To have any idea whether current social distancing efforts are helping slow the spread of coronavirus, and to gauge how long we should go on this way, scientists need to know how many people have mild or asymptomatic cases of Covid-19. 

 

Details

  • Since the symptoms are vague and possibly non-existent, the case numbers that climb by the day aren’t what they seem. The true numbers may be much higher or only a little higher.

  • Understanding the mild cases can help researches get a handle on the spread of the disease, how it’s spreading and how widespread it’s already become.

  • The research was popularized as a warning against “silent spreaders”,  people who have no idea they are infected.
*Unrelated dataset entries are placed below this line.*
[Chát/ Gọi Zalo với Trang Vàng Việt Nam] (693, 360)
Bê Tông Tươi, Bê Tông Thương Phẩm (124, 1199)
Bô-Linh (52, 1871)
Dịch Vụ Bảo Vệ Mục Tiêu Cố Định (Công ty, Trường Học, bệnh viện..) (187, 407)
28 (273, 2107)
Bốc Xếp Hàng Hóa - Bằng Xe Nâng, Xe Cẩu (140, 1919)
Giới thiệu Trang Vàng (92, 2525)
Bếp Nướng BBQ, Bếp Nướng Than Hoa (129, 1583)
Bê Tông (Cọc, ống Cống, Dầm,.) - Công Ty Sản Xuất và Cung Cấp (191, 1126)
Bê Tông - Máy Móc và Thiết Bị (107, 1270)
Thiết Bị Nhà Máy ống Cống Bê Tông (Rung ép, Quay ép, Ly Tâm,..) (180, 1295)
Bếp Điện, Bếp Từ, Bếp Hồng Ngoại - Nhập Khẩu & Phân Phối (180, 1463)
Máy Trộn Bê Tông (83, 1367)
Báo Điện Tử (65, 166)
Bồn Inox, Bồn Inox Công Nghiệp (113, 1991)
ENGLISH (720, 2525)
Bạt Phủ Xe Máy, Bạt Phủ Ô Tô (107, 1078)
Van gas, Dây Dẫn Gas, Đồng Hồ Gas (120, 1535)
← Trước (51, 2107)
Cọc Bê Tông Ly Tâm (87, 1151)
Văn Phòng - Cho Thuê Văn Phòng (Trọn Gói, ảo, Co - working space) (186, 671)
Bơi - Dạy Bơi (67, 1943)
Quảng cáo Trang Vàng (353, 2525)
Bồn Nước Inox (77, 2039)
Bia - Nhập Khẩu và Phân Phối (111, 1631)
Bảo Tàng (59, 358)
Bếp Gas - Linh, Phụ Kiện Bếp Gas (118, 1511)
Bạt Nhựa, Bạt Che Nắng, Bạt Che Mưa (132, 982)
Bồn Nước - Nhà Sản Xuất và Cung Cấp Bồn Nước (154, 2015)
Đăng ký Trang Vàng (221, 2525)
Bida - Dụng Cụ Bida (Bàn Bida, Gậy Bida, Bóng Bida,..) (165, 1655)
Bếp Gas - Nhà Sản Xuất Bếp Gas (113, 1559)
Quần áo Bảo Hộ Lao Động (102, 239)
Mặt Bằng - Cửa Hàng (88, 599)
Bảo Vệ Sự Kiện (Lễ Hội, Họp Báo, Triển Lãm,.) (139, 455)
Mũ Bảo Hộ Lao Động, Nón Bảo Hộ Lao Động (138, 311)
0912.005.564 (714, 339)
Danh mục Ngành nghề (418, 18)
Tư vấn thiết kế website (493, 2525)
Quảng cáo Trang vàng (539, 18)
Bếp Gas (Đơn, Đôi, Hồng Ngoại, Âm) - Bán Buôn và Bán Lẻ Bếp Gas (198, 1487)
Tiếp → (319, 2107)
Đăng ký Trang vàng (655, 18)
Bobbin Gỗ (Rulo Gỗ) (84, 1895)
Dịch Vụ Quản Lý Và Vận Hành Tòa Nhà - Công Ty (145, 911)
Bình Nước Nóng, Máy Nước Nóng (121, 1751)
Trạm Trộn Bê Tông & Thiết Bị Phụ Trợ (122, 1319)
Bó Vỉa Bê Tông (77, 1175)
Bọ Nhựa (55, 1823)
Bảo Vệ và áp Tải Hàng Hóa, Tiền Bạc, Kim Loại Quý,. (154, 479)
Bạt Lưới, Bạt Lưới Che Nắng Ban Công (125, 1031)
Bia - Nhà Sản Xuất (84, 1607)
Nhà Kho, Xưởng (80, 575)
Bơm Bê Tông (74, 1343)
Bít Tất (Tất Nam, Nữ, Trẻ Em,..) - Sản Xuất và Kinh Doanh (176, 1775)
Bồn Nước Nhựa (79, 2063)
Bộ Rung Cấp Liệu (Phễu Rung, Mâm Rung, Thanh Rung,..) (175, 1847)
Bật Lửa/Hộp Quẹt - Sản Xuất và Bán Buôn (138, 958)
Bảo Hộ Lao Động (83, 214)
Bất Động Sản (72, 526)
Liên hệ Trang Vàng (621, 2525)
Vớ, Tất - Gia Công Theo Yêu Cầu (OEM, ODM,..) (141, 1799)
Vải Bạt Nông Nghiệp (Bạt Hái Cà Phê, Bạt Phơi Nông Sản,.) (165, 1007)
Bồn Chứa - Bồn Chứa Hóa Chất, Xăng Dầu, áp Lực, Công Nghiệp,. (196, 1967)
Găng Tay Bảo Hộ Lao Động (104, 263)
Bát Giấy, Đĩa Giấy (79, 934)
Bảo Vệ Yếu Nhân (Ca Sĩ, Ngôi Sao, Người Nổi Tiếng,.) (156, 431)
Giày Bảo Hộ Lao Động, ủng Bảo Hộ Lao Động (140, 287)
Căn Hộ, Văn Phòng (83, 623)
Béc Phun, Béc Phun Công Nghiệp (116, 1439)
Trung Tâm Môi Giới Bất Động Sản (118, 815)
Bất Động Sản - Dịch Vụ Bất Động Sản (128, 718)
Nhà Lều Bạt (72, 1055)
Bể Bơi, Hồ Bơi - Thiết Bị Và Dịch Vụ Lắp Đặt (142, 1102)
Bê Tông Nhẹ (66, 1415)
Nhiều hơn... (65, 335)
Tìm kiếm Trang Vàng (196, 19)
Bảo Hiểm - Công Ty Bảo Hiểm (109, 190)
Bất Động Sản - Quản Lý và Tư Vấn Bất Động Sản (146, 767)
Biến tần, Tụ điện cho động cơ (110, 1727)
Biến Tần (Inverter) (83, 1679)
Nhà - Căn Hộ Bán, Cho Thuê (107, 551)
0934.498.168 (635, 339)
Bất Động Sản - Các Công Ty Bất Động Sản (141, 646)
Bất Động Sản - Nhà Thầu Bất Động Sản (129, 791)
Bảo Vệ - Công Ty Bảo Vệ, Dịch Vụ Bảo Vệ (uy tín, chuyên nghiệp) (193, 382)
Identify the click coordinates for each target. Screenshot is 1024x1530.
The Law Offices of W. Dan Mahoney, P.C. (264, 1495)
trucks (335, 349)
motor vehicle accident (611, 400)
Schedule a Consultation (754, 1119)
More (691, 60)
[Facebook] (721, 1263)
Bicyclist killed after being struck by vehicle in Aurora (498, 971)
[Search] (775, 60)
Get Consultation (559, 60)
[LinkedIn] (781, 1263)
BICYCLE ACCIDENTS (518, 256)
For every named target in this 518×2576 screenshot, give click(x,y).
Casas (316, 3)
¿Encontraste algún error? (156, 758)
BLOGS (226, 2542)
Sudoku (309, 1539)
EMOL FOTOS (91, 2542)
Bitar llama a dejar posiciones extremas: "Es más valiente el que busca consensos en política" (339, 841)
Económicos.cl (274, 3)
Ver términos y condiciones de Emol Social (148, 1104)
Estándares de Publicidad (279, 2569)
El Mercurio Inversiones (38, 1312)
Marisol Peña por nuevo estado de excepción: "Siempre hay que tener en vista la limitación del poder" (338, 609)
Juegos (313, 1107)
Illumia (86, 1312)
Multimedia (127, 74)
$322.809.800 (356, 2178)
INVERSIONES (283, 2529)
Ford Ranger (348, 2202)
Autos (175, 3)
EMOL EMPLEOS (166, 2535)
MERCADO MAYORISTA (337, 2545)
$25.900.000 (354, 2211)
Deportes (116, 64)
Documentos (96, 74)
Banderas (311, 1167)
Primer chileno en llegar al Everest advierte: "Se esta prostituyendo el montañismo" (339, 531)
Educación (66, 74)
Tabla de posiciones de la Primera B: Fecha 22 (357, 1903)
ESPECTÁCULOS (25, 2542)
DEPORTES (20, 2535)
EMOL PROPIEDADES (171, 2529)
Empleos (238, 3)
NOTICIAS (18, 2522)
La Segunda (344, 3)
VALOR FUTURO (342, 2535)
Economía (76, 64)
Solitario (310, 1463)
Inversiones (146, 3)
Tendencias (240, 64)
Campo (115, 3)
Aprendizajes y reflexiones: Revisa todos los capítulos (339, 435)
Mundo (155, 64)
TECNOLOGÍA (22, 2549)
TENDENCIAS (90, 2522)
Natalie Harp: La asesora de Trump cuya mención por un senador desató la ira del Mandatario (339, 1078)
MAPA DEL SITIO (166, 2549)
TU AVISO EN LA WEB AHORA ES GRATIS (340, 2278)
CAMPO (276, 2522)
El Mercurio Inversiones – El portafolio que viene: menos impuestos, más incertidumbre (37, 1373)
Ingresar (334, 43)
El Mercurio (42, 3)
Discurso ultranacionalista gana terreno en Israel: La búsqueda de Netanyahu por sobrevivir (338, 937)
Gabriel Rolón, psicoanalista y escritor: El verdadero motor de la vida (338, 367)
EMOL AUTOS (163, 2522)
Another study showed that in China, people within one family had symptoms that ranged from undetectable to severe. Random testing done in Iceland showed that 50% of people who tested positive had no symptoms.

  • But more important than determining who has gotten the disease is determining who is giving it to others. The study suggested that about 86% of documented infections were picked up from people with undocumented ones.

  • Symptoms are self-reported and subjective. The symptoms of mild coronavirus are pretty vague except for the fever, which people might not measure if they feel normal.

  • New evidence suggests that those with very mild cases might experience a loss of the sense of smell. The prevalence of this symptom is not yet known – people who can still smell should not assume they are uninfected, but those who suddenly lose that sense should consider themselves sick.

  • The range of severity is making this pandemic hard to fight — if it were severe in most people, as SARS was, it would be easier to stop the spread. If it were mild in most people, we’d treat it like the flu. But instead it’s extremely severe and deadly in some people and extremely mild,  and possibly even silent  in others.

  • It’s been established that after people become infected, they can walk around for an average of five days and up to around two weeks before they start to feel sick, and it’s not yet clear how many of those days their bodies shed enough of the virus to infect others.

  • The conclusion was that people without documented symptoms were about half as contagious as those with them, and yet they constituted the majority of people who got and spread the disease during that period.